Just as a minor point: "We are encouraged to treat students as customers" It's not that we are encouraged, it's that legally they *are* consumers as per existing laws (around supply of services, unfair contractual terms and the more recent CRA). We might dislike this but this is the reality. (note - me mentioning this shouldn't be taken as me supporting this). (Which is a seperate
Brandist is absolutely right and this is an excellent and brave piece. American in Europe seems to suffer from an inability to appreciate irony; the point is not that neoliberalism is somehow the same as Soviet managerialism; it is rather to point up the irony that neoliberalism may have brought about a situation that produces miserable Soviet-style managerial outcomes. Others, like Chris Lorenz, have made a similar argument. Personally, I would put rather less emphasis on neoliberal principles, and a bit more on their misapplication by people from a social science background with little or no historical awareness (or what I would call institutional wisdom) and perhaps a predisposition to the illusory certainties of metrics. But that's just me. The important point is that academic freedom is being seriously eroded by the application of heavy-handed managerialism, whose procedures and processes often need only to be clearly described for their absurdities to be shown for what they are.
Nah, nothing like the USSR.... ...from the THS, October 30, 2014 Huddersfield staff development may be like the Gulag, but it gets results. Deputy vice-chancellor Peter Slee describes the demanding approach that has led to rising standards.
I am afraid that American in Europe has lost sight of what goes on now in US state universities, where censorship is standard (it is also all too common in certain private un diversities, especially those with a clear religious identity, look at the Laetare medal protests at Notre Dame.) The state of Wisconsin has abolished tenure, following a UK model, the state of Illinois has imposed mandatory budget cuts on all staff salaries. The list could go on, and of course in Texas and Georgia state legislatures have awarded students the right to bring concealed guns to their classes. In the USSR that, at least, was not tolerated.

+===+

- Task requirements
**A)** In the comments on university managerialism, what has the state of Wisconsin abolished?
**B)** Please translate this sentence from the comments on university managerialism into Spanish: "Others, like Chris Lorenz, have made a similar argument."
The lines after the comments are separate material.

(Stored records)

+===+

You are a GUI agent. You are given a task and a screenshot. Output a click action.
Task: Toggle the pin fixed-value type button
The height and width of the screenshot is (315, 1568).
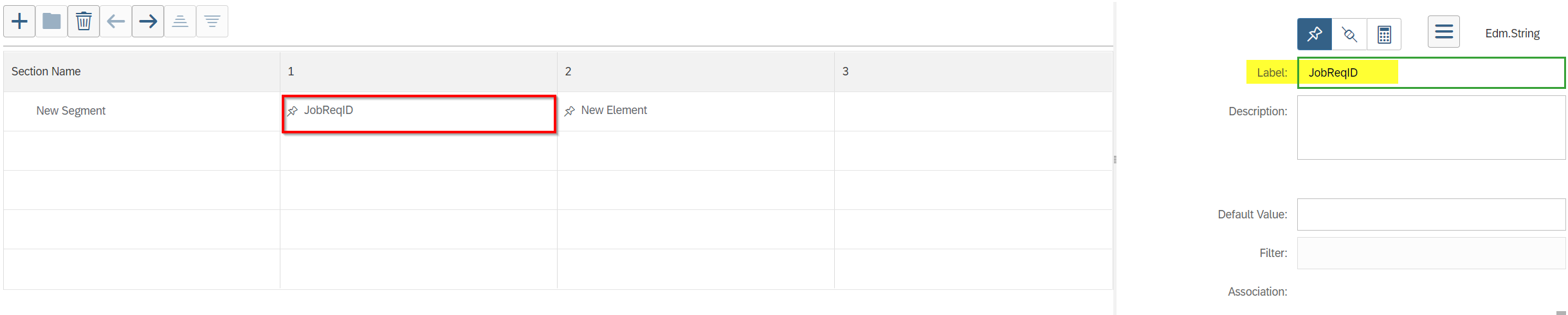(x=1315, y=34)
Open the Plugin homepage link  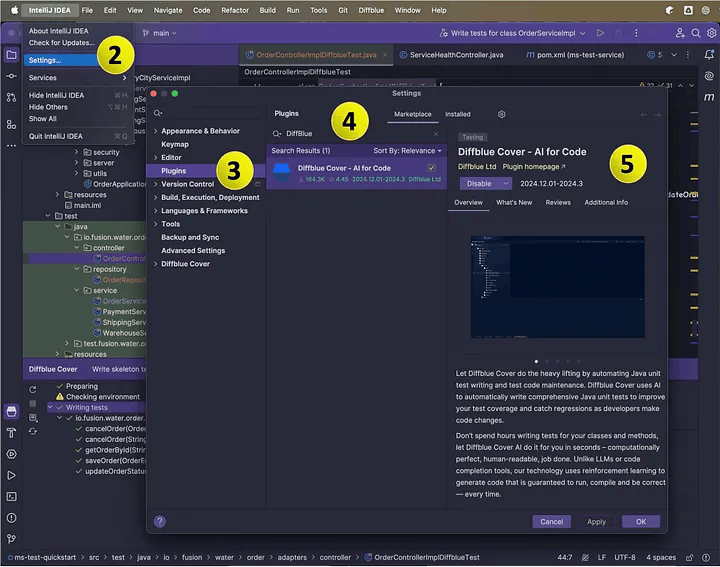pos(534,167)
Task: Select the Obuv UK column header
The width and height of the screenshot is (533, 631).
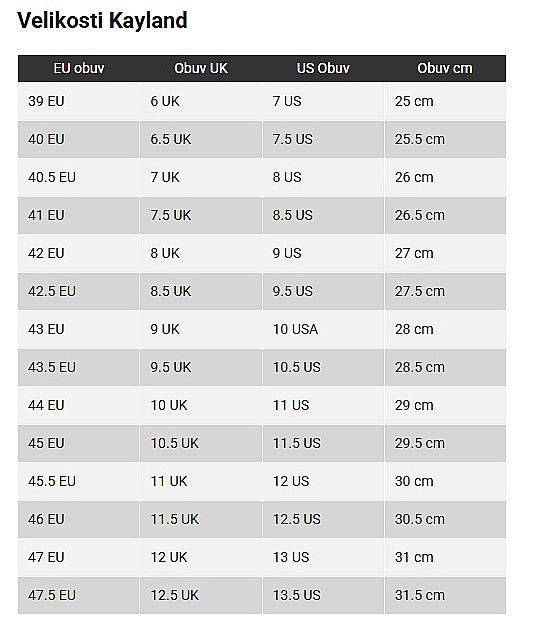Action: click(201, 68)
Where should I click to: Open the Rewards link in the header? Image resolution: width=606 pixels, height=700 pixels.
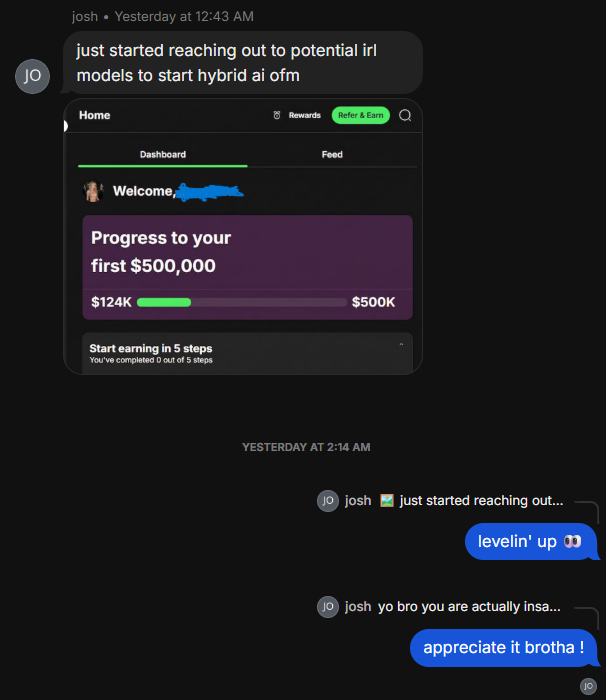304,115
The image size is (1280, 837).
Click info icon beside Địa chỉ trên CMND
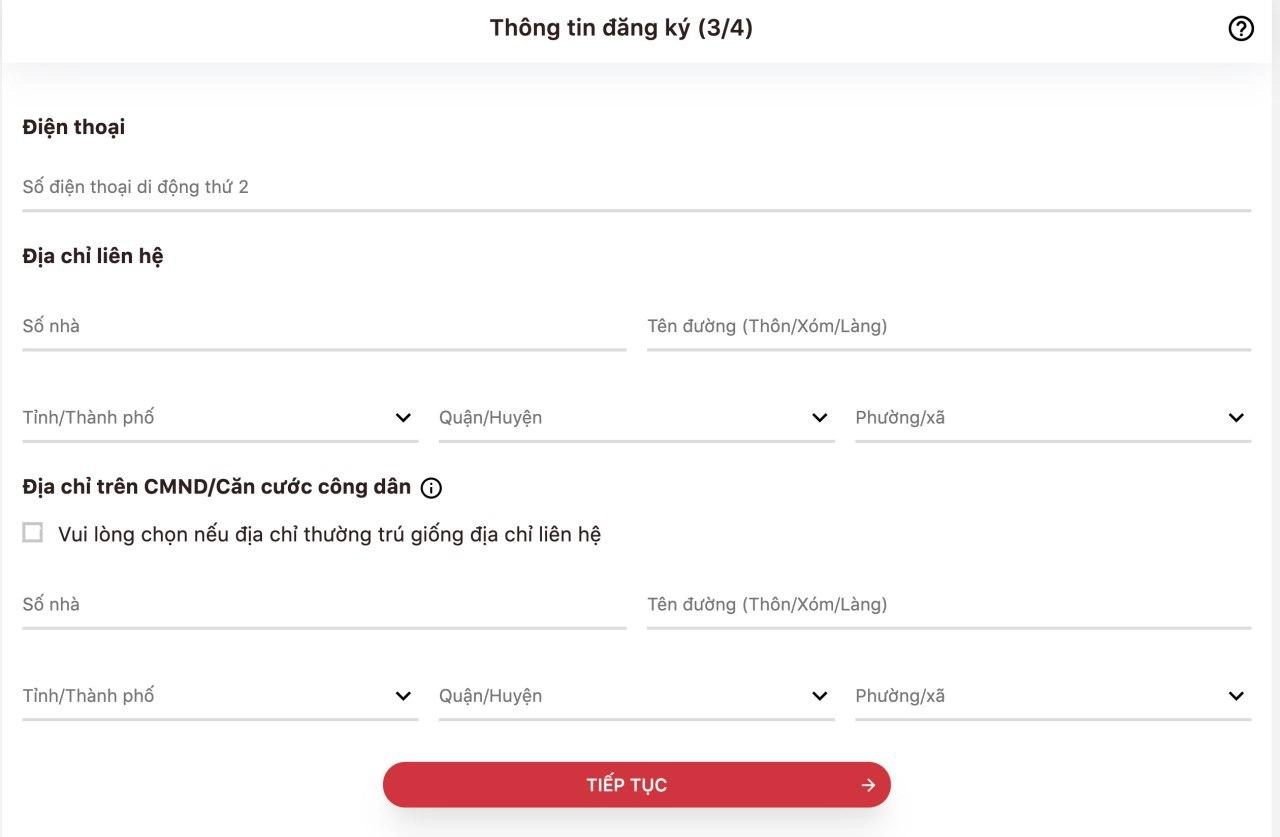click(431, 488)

+===+

- Solutions to each task
**A)** Tenure.

**B)** Otros, como Chris Lorenz, han planteado un argumento similar.